> Task details:
Reproduce every item below verbatim, one after another.

> Task input:
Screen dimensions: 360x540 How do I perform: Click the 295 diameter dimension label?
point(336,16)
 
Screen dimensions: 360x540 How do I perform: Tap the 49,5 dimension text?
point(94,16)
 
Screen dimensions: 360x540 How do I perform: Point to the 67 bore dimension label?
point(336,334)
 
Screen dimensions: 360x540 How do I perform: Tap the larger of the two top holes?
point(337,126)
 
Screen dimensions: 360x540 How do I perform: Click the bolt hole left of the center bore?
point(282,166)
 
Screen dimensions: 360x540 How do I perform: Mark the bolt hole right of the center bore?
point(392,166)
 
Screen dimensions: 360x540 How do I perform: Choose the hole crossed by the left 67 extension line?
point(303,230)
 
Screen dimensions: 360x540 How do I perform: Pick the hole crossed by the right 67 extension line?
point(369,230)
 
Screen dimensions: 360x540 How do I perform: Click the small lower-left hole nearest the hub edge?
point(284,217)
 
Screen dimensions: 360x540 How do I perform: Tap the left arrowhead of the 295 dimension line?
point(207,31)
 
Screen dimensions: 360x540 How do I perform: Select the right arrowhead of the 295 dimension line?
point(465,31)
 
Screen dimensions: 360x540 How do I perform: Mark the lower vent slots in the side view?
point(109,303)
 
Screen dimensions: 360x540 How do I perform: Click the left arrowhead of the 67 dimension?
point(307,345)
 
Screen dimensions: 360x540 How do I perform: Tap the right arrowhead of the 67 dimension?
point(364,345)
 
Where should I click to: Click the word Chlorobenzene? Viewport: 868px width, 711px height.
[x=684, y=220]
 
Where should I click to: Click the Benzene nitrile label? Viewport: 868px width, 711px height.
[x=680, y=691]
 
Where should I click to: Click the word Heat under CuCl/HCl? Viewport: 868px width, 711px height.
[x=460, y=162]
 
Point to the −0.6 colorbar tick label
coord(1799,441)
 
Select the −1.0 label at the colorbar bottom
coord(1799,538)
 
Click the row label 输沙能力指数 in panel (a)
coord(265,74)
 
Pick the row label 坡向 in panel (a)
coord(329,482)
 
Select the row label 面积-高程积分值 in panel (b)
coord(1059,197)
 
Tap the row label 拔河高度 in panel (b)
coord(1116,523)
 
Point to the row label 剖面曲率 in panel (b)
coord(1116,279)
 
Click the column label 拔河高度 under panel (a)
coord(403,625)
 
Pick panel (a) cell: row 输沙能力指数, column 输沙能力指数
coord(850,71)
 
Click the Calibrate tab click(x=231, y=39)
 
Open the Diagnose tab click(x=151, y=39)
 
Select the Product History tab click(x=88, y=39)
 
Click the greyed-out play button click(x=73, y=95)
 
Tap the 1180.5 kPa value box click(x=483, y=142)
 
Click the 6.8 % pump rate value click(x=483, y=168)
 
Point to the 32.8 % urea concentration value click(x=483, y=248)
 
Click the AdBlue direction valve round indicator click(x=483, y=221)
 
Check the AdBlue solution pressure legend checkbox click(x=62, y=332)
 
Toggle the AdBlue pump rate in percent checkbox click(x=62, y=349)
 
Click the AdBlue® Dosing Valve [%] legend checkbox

> Solved exercise:
Screen dimensions: 360x540 How do I perform: Click the 295 diameter dimension label?
point(336,16)
 
Screen dimensions: 360x540 How do I perform: Tap the 49,5 dimension text?
point(94,16)
 
Screen dimensions: 360x540 How do I perform: Point to the 67 bore dimension label?
point(336,334)
 
Screen dimensions: 360x540 How do I perform: Tap the larger of the two top holes?
point(337,126)
 
Screen dimensions: 360x540 How do I perform: Click the bolt hole left of the center bore?
point(282,166)
 
Screen dimensions: 360x540 How do I perform: Mark the bolt hole right of the center bore?
point(392,166)
 
Screen dimensions: 360x540 How do I perform: Choose the hole crossed by the left 67 extension line?
point(303,230)
 
Screen dimensions: 360x540 How do I perform: Pick the hole crossed by the right 67 extension line?
point(369,230)
 
Screen dimensions: 360x540 How do I perform: Click the small lower-left hole nearest the hub edge?
point(284,217)
 
Screen dimensions: 360x540 How do I perform: Tap the left arrowhead of the 295 dimension line?
point(207,31)
 
Screen dimensions: 360x540 How do I perform: Select the right arrowhead of the 295 dimension line?
point(465,31)
 
Screen dimensions: 360x540 How do I perform: Mark the lower vent slots in the side view?
point(109,303)
 
Screen dimensions: 360x540 How do I perform: Click the left arrowhead of the 67 dimension?
point(307,345)
 
Screen dimensions: 360x540 How do I perform: Tap the right arrowhead of the 67 dimension?
point(364,345)
 
Where should I click to: Click the word Chlorobenzene? Viewport: 868px width, 711px height.
[x=684, y=220]
 
Where should I click to: Click the Benzene nitrile label? Viewport: 868px width, 711px height.
[x=680, y=691]
 
Where should I click to: Click the word Heat under CuCl/HCl? Viewport: 868px width, 711px height.
[x=460, y=162]
 
Point to the −0.6 colorbar tick label
coord(1799,441)
 
Select the −1.0 label at the colorbar bottom
coord(1799,538)
 
Click the row label 输沙能力指数 in panel (a)
coord(265,74)
 
Pick the row label 坡向 in panel (a)
coord(329,482)
 
Select the row label 面积-高程积分值 in panel (b)
coord(1059,197)
 
Tap the row label 拔河高度 in panel (b)
coord(1116,523)
 
Point to the row label 剖面曲率 in panel (b)
coord(1116,279)
 
Click the column label 拔河高度 under panel (a)
coord(403,625)
 
Pick panel (a) cell: row 输沙能力指数, column 输沙能力指数
coord(850,71)
 
Click the Calibrate tab click(x=231, y=39)
 
Open the Diagnose tab click(x=151, y=39)
 
Select the Product History tab click(x=88, y=39)
 
Click the greyed-out play button click(x=73, y=95)
 
Tap the 1180.5 kPa value box click(x=483, y=142)
 
Click the 6.8 % pump rate value click(x=483, y=168)
 
Point to the 32.8 % urea concentration value click(x=483, y=248)
 
Click the AdBlue direction valve round indicator click(x=483, y=221)
 
Check the AdBlue solution pressure legend checkbox click(x=62, y=332)
 
Toggle the AdBlue pump rate in percent checkbox click(x=62, y=349)
 
Click the AdBlue® Dosing Valve [%] legend checkbox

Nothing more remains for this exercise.